_Problem to solve:_ In the records below, find the line with "Instruction: Click the", then copy each line exactly until you have copied the line with "Click the 専売 exclusive tag". Leave any picture out.

Stored data entries
※ ※ ※
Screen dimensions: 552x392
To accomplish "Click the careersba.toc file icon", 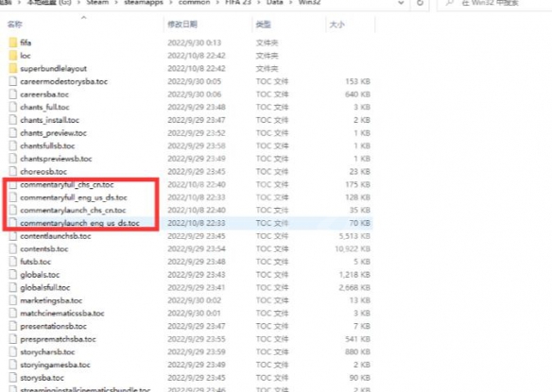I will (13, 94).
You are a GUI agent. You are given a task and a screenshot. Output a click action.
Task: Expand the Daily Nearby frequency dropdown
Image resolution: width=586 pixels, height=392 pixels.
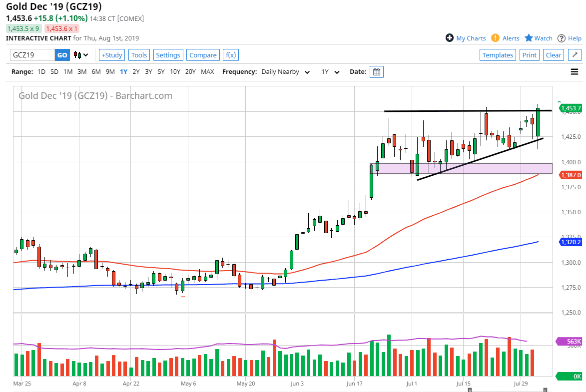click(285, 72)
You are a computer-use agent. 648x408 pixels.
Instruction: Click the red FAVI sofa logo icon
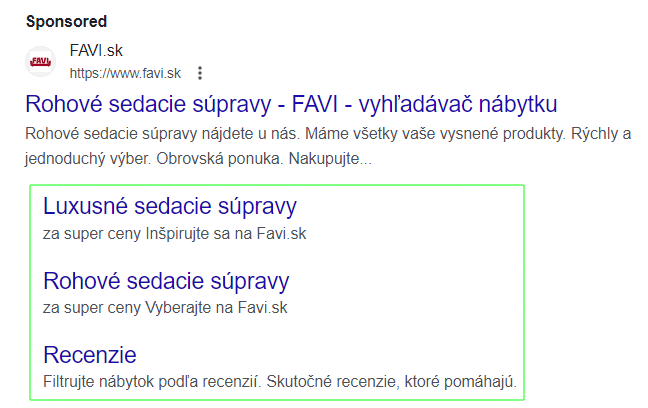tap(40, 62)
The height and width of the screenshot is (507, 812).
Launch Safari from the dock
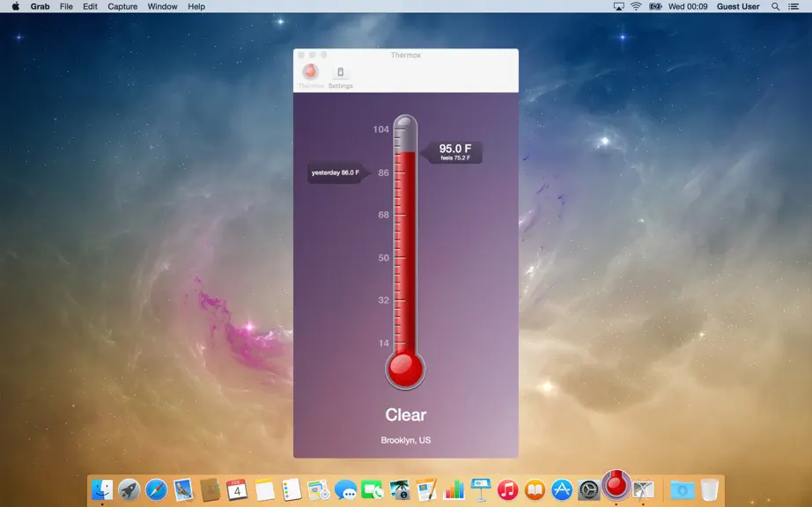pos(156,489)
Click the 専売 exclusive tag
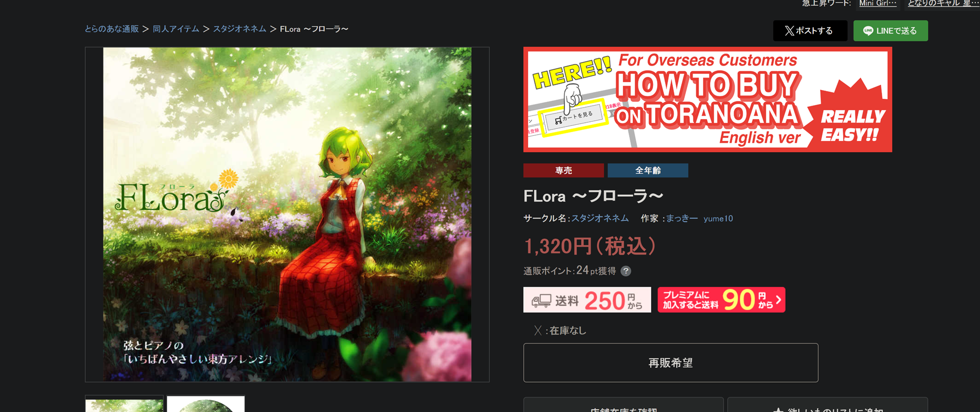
※ ※ ※
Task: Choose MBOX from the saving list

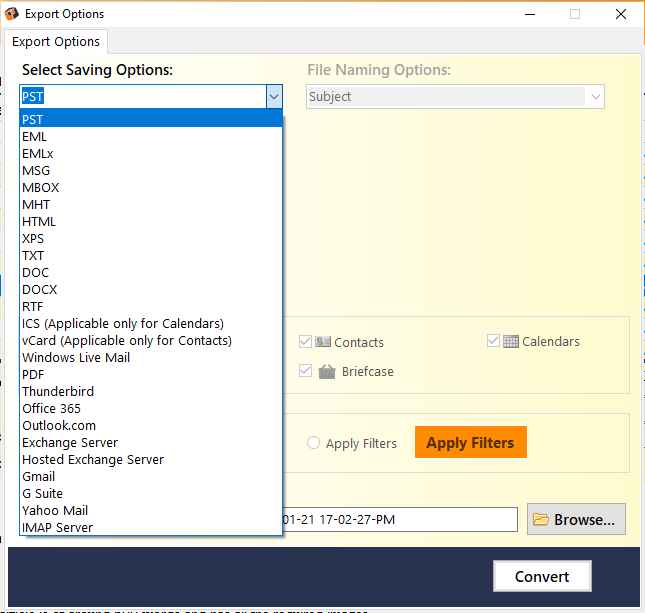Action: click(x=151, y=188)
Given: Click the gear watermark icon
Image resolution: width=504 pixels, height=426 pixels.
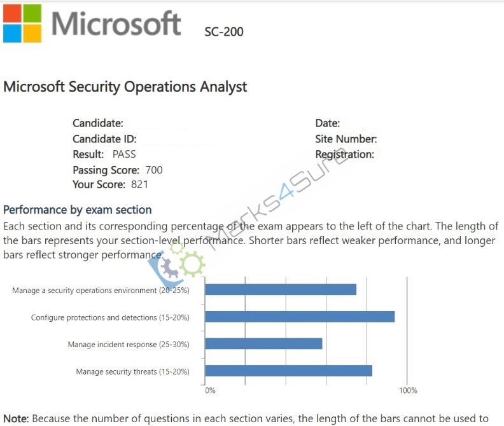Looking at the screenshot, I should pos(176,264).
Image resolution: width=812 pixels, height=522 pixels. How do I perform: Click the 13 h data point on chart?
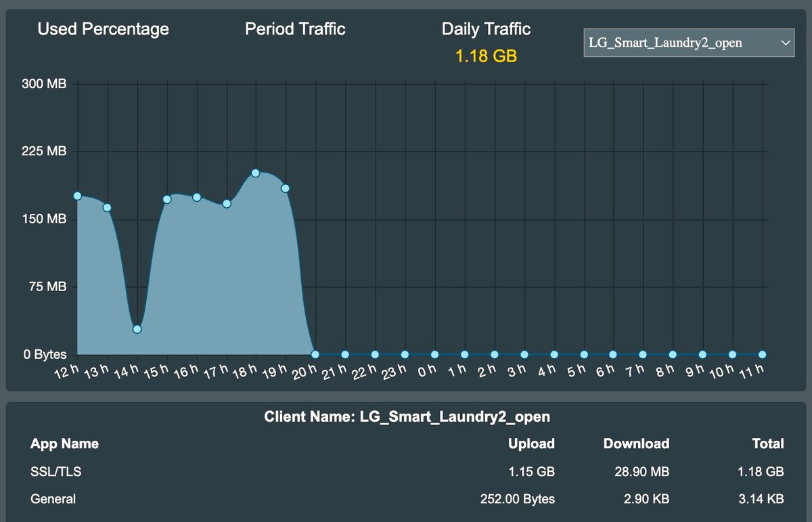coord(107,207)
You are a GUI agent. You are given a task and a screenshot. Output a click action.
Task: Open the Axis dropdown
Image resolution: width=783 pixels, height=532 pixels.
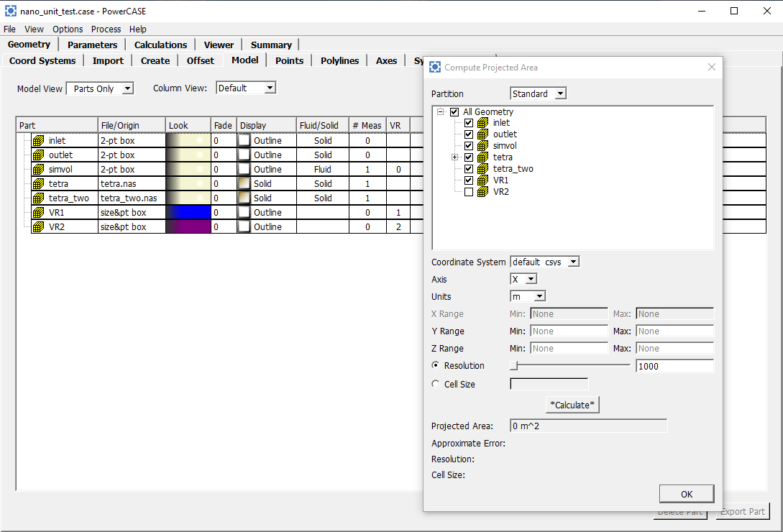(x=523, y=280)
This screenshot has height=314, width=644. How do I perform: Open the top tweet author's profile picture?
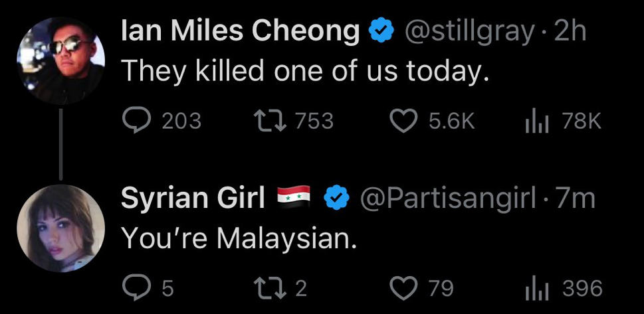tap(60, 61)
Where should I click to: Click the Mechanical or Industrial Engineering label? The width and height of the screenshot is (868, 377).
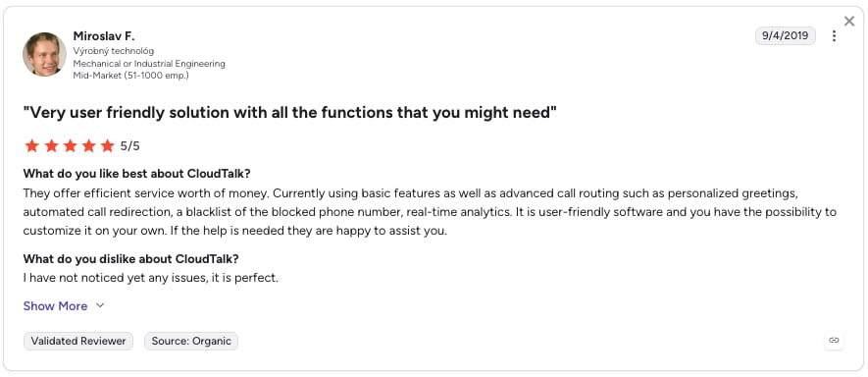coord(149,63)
※ ※ ※
_Answer box:_
Instruction: Click the red FAVI sofa logo icon
tap(40, 62)
The height and width of the screenshot is (507, 812).
Launch Safari from the dock
pos(156,489)
Click the 専売 exclusive tag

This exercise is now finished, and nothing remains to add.